Discreto sem ser omisso: o estilo de Fachin no julgamento da tentativa de golpe

Desde junho de 2015, quando assumiu uma das onze cadeiras do STF, o ministro Edson Fachin caminha sobre a linha tênue que divide o silêncio da assertividade. Não é dado a entrevistas e declarações públicas. Mas, quando se arrisca no campo das palavras, defende de forma institucional o Supremo e os pilares da democracia.

Dez anos após chegar ao tribunal, Fachin assumirá a presidência da corte em setembro. A expectativa é que, até lá, as ações penais contra acusados de tramarem um golpe de Estado estejam em fase final de tramitação. Os ministros do Supremo querem julgar até o fim do ano os principais investigados – entre eles, o ex-presidente Jair Bolsonaro.

A intenção é fazer com que o processo criminal resvale o menos possível na campanha presidencial de 2026, para o julgamento não contaminar o processo político.

Fachin não vai participar dos julgamentos. Ele integra a Segunda Turma e os processos tramitam na Primeira. Ainda assim, será dele a responsabilidade pela defesa do tribunal perante a opinião pública e os demais poderes.

A expectativa é que o tribunal passe a ser ainda mais atacado por aliados e simpatizantes de Jair Bolsonaro, ao menos nas redes sociais. O mais provável é que Fachin não responda a eventuais agressões em declarações esparsas pela imprensa, mas que use o plenário, um cenário institucional, para falar pela corte.

Também é esperado que o ministro não politize os julgamentos. Em vez disso, deverá enfatizar aspectos jurídicos das decisões a serem tomadas e o comprometimento do Supremo com um julgamento isento de paixões.

Estilo Rosa Weber

É possível fazer um paralelo entre a gestão futura de Fachin e a presidência de Rosa Weber no STF. A ministra comandava a corte quando, em 8 de janeiro de 2023, houve a invasão e a depredação da sede do tribunal na tentativa de golpe.

Rosa não procurou os holofotes para alavancar sua imagem pessoal com a reconstrução do plenário em tempo recorde. Mas, na reabertura do ano Judiciário, menos de um mês após os atentados, discursou de forma firme no plenário contra os autores dos atos antidemocráticos.

“Não destruíram o espírito da democracia. Não foram e jamais serão capazes de subvertê-lo, porque o sentimento de respeito pela ordem democrática continua e continuará a iluminar as mentes e os corações dos juízes desta Corte Suprema, que não hesitarão em fazer prevalecer sempre os fundamentos éticos e políticos que informam e dão sustentação ao Estado Democrático de Direito”, afirmou em 1º de fevereiro de 2023.

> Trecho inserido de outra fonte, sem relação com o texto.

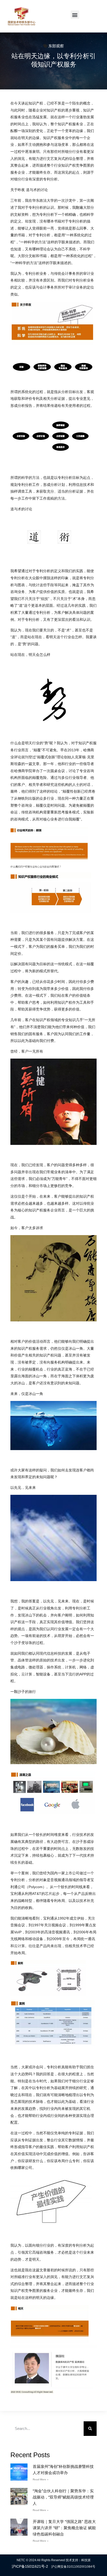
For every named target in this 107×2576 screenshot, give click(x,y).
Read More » (41, 2479)
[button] (75, 14)
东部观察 (56, 46)
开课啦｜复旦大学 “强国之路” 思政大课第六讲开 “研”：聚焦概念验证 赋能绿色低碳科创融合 (64, 2527)
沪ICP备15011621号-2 (30, 2566)
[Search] (90, 2428)
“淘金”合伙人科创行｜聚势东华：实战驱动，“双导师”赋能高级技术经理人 (63, 2497)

Rosa deixou o tribunal em setembro do mesmo ano, às vésperas de completar 75 anos, a idade da aposentadoria compulsória. Fachin ocupa hoje no Supremo o posto raro de ministro com aversão aos holofotes.

Assim como Rosa, ele não costuma frequentar festas e jantares de autoridades em Brasília. Dono de hábitos espartanos, costumava ir ao cinema de mãos dadas com a esposa, a desembargadora aposentada Rosana Fachin. Nos últimos anos, os crescentes ataques ao STF tornaram inviável esse tipo de programa.

Fachin era defensor dos direitos das minorias bem antes de integrar o Supremo, quando ainda era advogado em Curitiba. Como ministro, seguiu a mesma linha. Se notabilizou na relatoria do processo sobre as demarcações das terras indígenas e da ação que limitou operações policiais em comunidades do Rio de Janeiro.

“Respeito ao devido processo”

Em janeiro deste ano, o ministro discursou em evento dedicado a lembrar os dois anos dos ataques à Praça dos Três Poderes. “Precisamos sempre lembrar do que aconteceu, para que não se repita. Precisamos lembrar sempre do que aconteceu para que novas gerações não se esqueçam das dores de uma ditadura e dos males que o autoritarismo traz”, declarou.

Em novembro do ano passado, logo após o indiciamento de Bolsonaro e outras 36 pessoas pela trama golpista, Fachin deu rara declaração a jornalistas: “São fatos, sim, graves, que devem ser apurados, mas a democracia brasileira é maior do que isso tudo”.

Na ocasião, ponderou que “tudo isso deve ser visto nas etapas devidas, da forma adequada, com respeito ao devido processo, ampla defesa e todas as garantias que a Constituição e as leis preveem aos indiciados, acusados e depois para os réus, se vier uma ação penal”.

A cautela da declaração deve pautar os dois anos de mandato de Fachin. Isso não significa que o STF ficará de fora dos holofotes: além dos processos graves em tramitação, vários dos colegas do ministro são afeitos às declarações públicas – e, diante dos próximos capítulos a serem vividos na corte, não devem ficar calados.